> PROMPT 1:
Copy the passage about Le Pagachis cookies word for word, from "And the feedback" to "saved from waste.".
> PROMPT 2:
Answer these questions using the passage about Le Pagachis cookies:
(a) What does the ESAT make by crushing unsold bread?
(b) What rank have the cookies reached among the best-selling bulk cookies?
(c) How much bread has been saved from waste during the business model's first year?
> PROMPT 3:
Continue the passage about Le Pagachis cookies from its final sentence.

> TEXT TO READ:

┌──

By working with HTS and the ESAT, Le Pagachis cookies promote the integration of people with disabilities into the workplace.

The ESAT collects unsold bread and crushes it to make breadcrumbs. Then, from the recipe created and tested by the bakers of the Panetière des Hameaux, the ESAT workers prepare, transform and bake the cookies.

Allonville believes that a collaborative approach to innovation proved a great strength for La Panetière des Hameaux. “We gave our products to several chefs and a few potential customers [to sample]. The feedback was very good straight away.”

And the feedback from consumers has proven equally positive. Le Pagachis cookies are sold in through the bilk departments of Les Hameaux Bio stores. “We have risen to second place among the best-selling bulk cookies,” Allonville noted.

High hopes for scale-up opportunity

The business model is celebrating its one-year anniversary and, in that time, nearly 111 kg of bread has been saved from waste.

└──

> PROVIDED INFORMATION:

┌──

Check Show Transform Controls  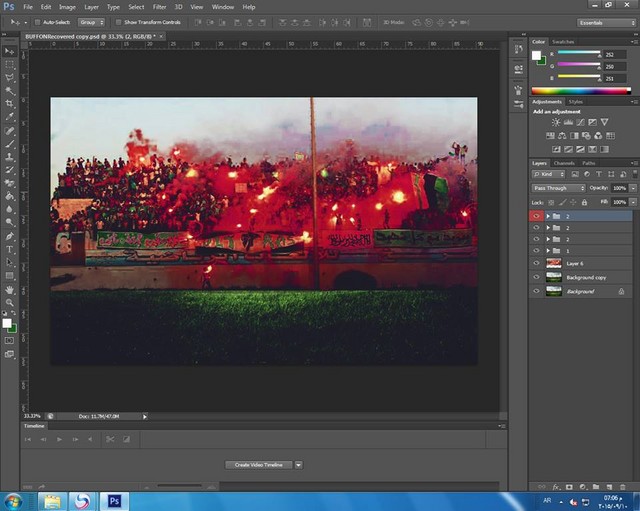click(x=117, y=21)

└──
┌──

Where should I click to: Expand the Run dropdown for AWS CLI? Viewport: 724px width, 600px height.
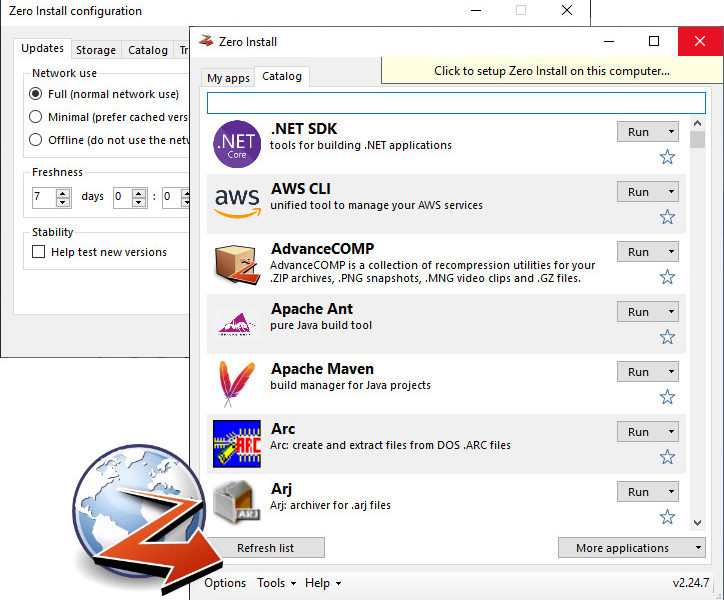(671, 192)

└──

> ANSWER 1:
And the feedback from consumers has proven equally positive. Le Pagachis cookies are sold in through the bilk departments of Les Hameaux Bio stores. “We have risen to second place among the best-selling bulk cookies,” Allonville noted.

High hopes for scale-up opportunity

The business model is celebrating its one-year anniversary and, in that time, nearly 111 kg of bread has been saved from waste.

> ANSWER 2:
(a) Breadcrumbs.
(b) Second place.
(c) Nearly 111 kg.

> ANSWER 3:
Allonville hopes this is just the beginning.

“Our ambition now is to build a semi-industrial biscuit factory, still in partnership with the HTS association and the ESATs around Nantes. Cookies and machines will always be fully controlled by workers with disabilities. Our ambition is to distribute this cookie nationally in bulk grocery stores, neighbourhood boutiques or specialty stores.”

The social entrepreneur also things there is scope to extend this approach to different foods that would otherwise be wasted. “We are already thinking about other [wasted] products to add more ‘upgraded ingredients’ in our recipes, in particular beer grains. So, the story comes full circle.”